Przede wszystkim za wcześnie. Jeszcze nie teraz. Jeszcze tyle było planów. Tyle wyzwań. To nie możliwe. Tym razem jechałam Zosiu z daleka na spotkanie z Tobą. Miałyśmy omówić wspólne plany współpracy obu naszych Fundacji. Byłaś od 2 lat w naszej szefową Rady Programowej.

Byłaś współzałożycielką można tak powiedzieć, mojej Fundacji, bo zostałaś jej pierwszą księgową 2010-2011, a to bardzo ważne bo podałaś rękę, do naszej pracy. Potem tworzyłaś swoją Fundację.

Co teraz. Będziemy bardzo samotni w naszej pracy.
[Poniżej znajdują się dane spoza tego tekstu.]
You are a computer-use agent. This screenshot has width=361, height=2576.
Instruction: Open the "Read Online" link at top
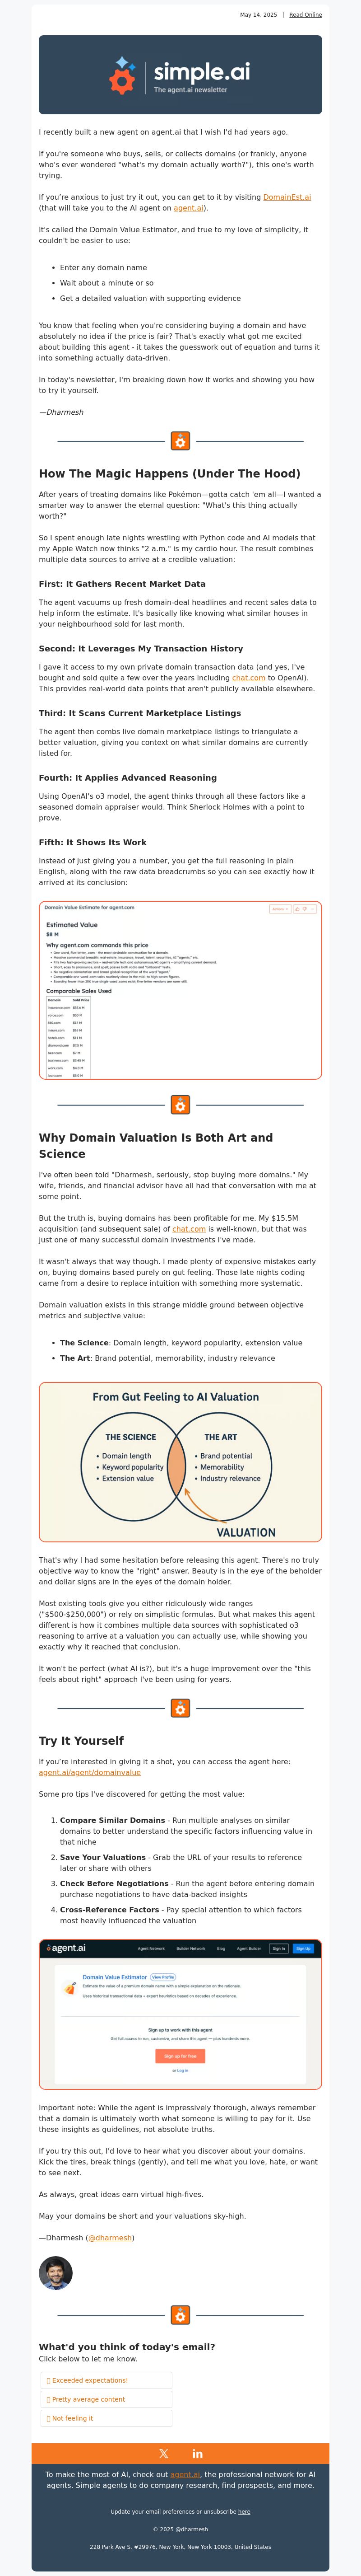tap(305, 15)
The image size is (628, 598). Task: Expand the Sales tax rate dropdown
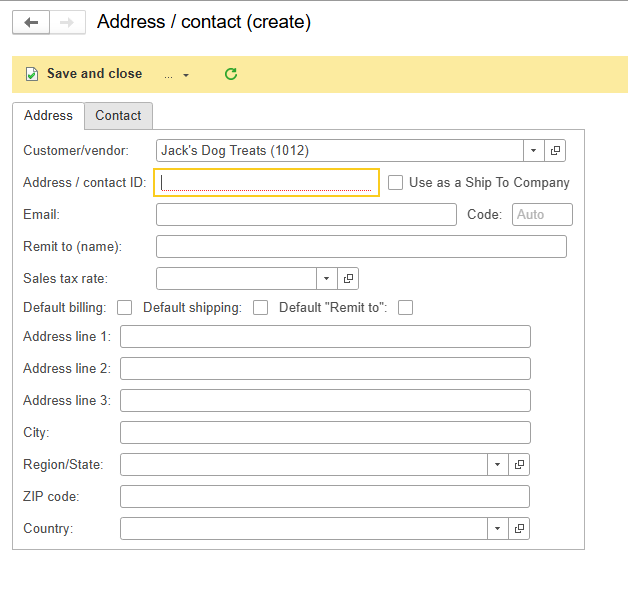[326, 278]
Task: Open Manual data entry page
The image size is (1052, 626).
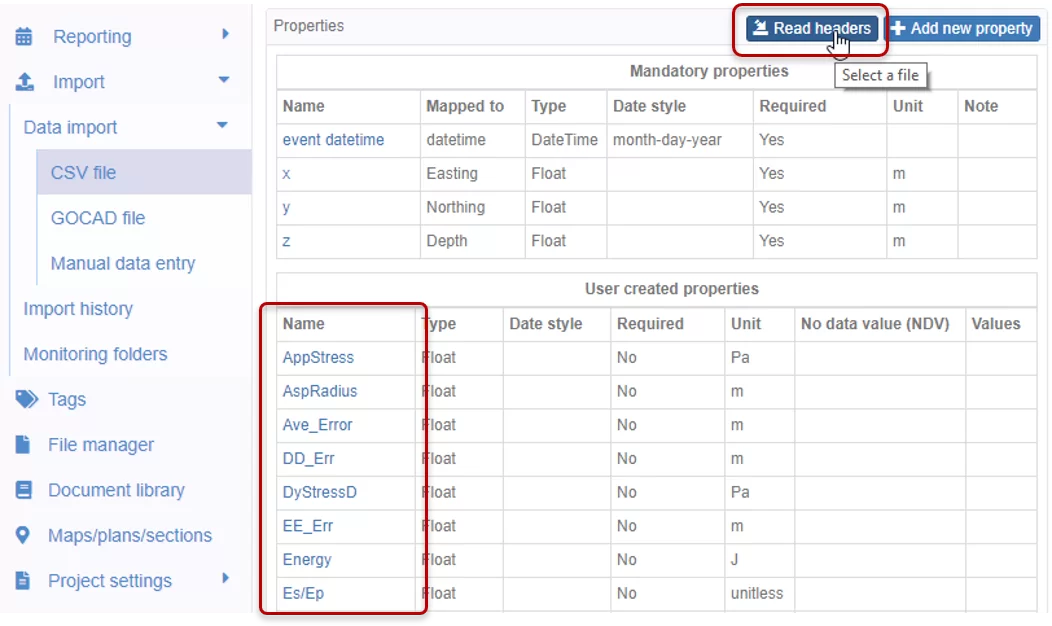Action: tap(122, 264)
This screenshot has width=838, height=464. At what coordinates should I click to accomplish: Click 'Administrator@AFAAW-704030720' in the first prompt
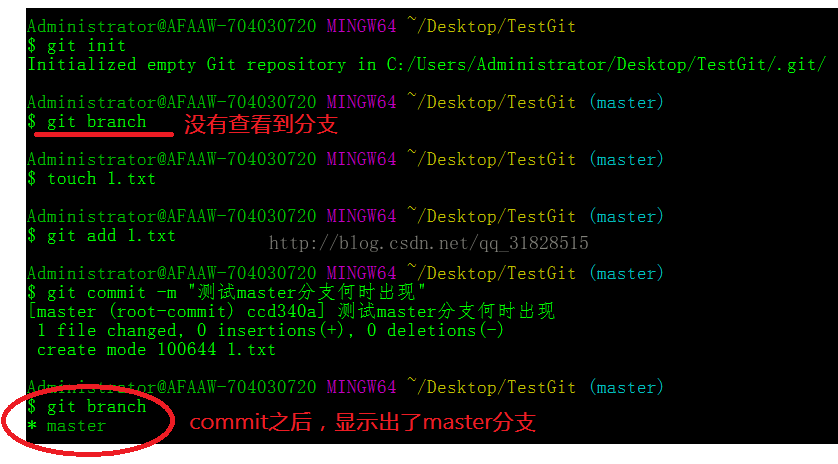(x=172, y=26)
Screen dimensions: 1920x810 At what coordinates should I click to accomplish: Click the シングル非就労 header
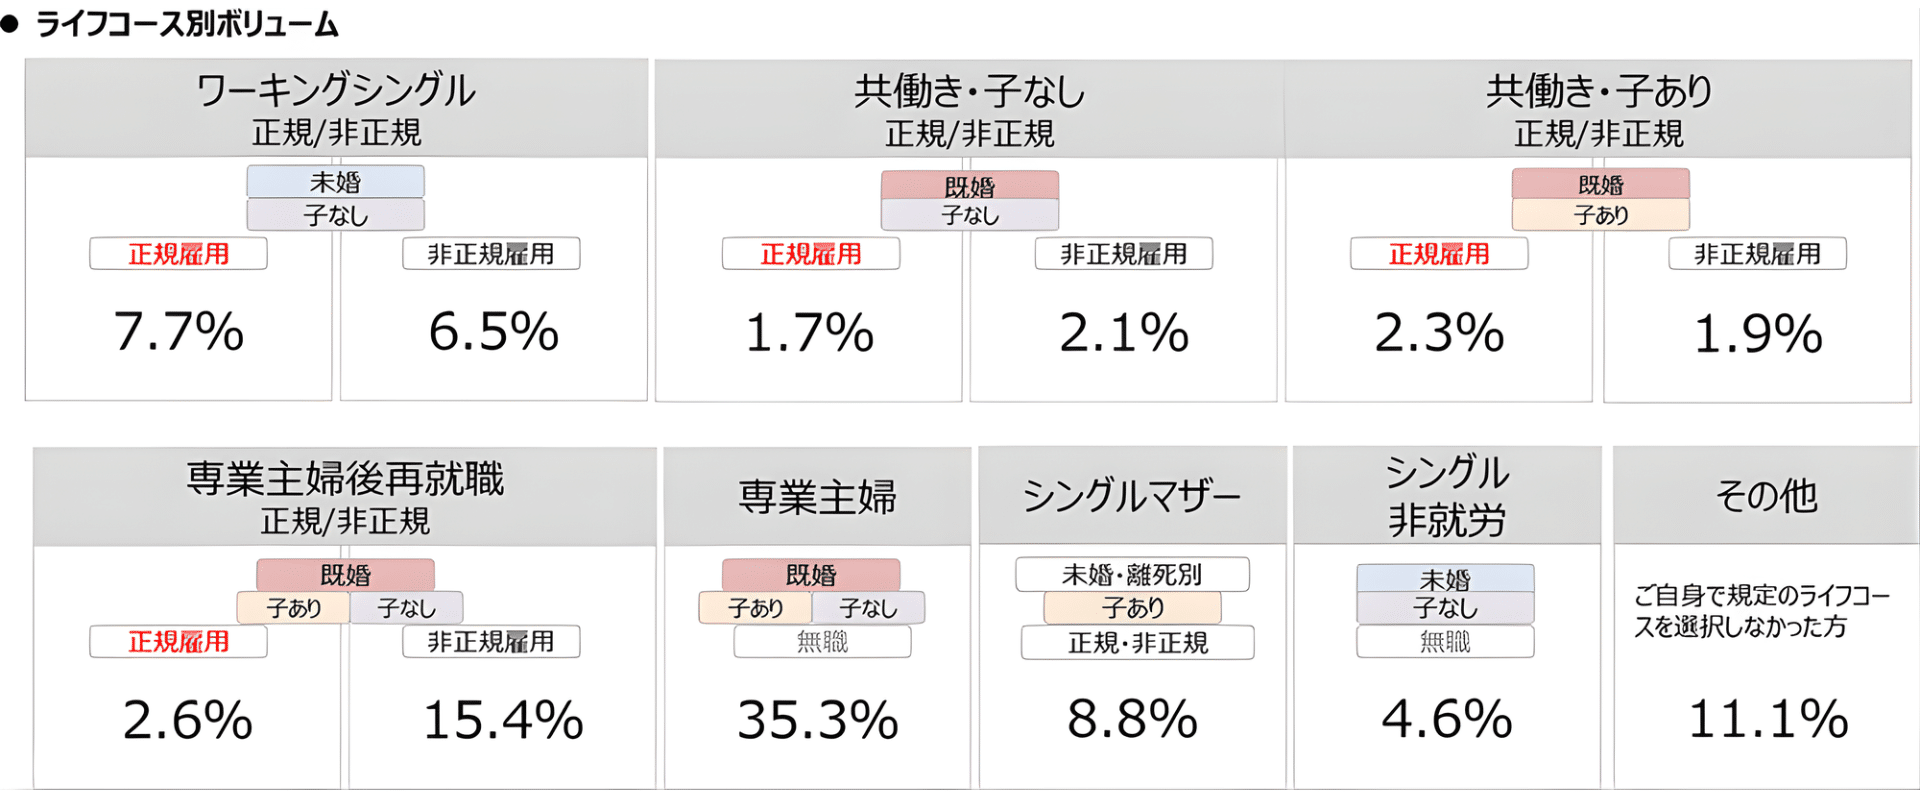(1446, 496)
Będzie brakowało twojego trzeźwego zawsze osądu, twojej wywarzonej opinii, twojego uśmiechu i zapewnienia, że jeśli nie bardzo dobrze to jakoś tam damy radę. Trzeba pracować, nie marudzić, nie takie kłopoty się pokonywało. To były twoje słowa. Nie było co dyskutować…(czytaj dalej w nasza historia/oni byli z nami)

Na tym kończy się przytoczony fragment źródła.